In recent years, some educators of all subjects and grade levels have agonized over lack of engagement from students and increasing apathy that has grown since the COVID-19 pandemic amongst the student body. To combat this, teacher training places heavy emphasis on gamifying the classroom, creating extrinsic reward systems, and, in general, expecting teachers to juggle and ride a unicycle to get a single student to care about what teachers are teaching. These strategies — like gallery strolls, think-pair-shares, and jeopardy — are overused and don’t touch on the core issue: lack of connection to students’ backgrounds, cultures, and wealth of knowledge.

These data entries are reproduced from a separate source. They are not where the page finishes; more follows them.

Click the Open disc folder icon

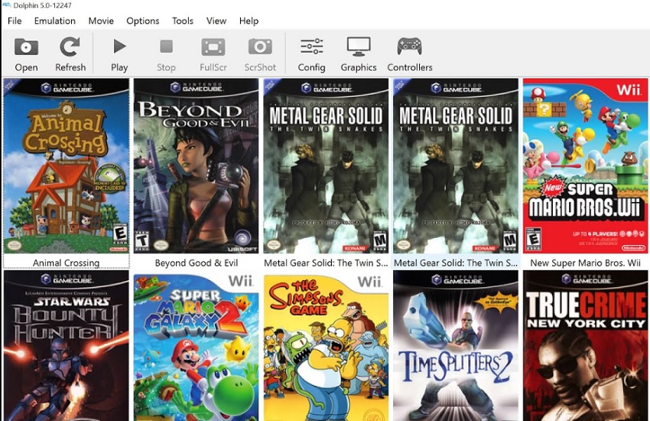coord(26,47)
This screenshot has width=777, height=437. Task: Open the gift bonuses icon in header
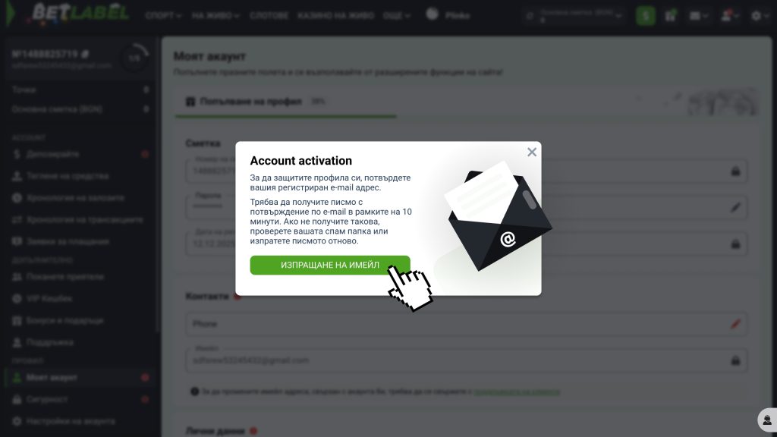[671, 15]
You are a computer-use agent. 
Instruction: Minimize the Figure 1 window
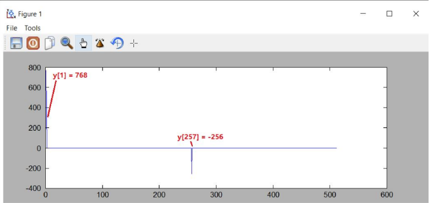tap(363, 14)
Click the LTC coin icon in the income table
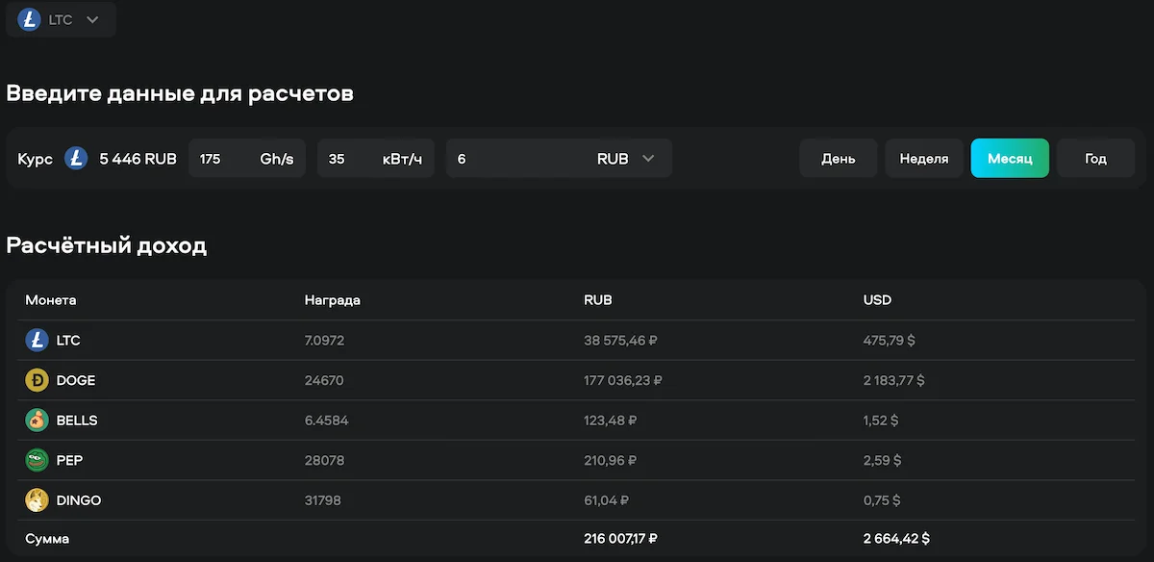Viewport: 1154px width, 562px height. pos(37,340)
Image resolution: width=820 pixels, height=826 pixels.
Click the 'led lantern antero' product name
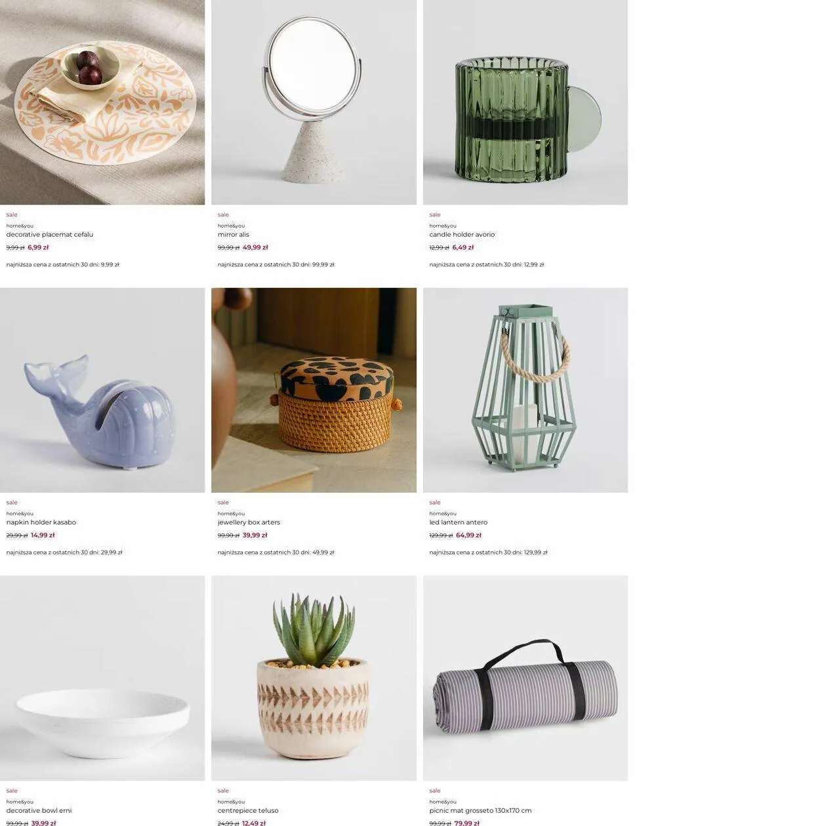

Research supports arts integration as the perfect avenue for increasing culturally diverse student achievement, learning, and engagement across disciplines. As the majority of the student body in public schools shifts to students who stem from oral cultures (Latino, Middle Eastern, Southeast Asian, and African American), we must learn to transfer knowledge in ways that use these students’ oral-based skills. To be more culturally responsive, we must learn to help our students process information through storytelling, songs, chants, talk, dance, and movement.
The arts are our avenue to integrate this type of oral and active learning into our curricula. We do not always need an end product that results in artwork to consider arts integration in our classrooms. Instead, we can reframe arts integration as a way of developing educational tools that engage our students in observation, connection, problem-solving, communication, and meaning-making. We can improve all students’ learning and engagement through arts integration by empowering diverse understandings, real-world applications, and interactive knowledge processing, regardless of the content matter.
– Meghan Allen, who has a BFA in Arts Teaching from the U and is currently pursuing her Masters in Art Teaching
Cally Flox • Dec 26, 2023 at 10:00 am
Thank you Meghan! Well said. This information helps all of us advocate for quality learning experiences in schools. Every child benefits from drawing, singing, dancing, and dramatizing stories every day!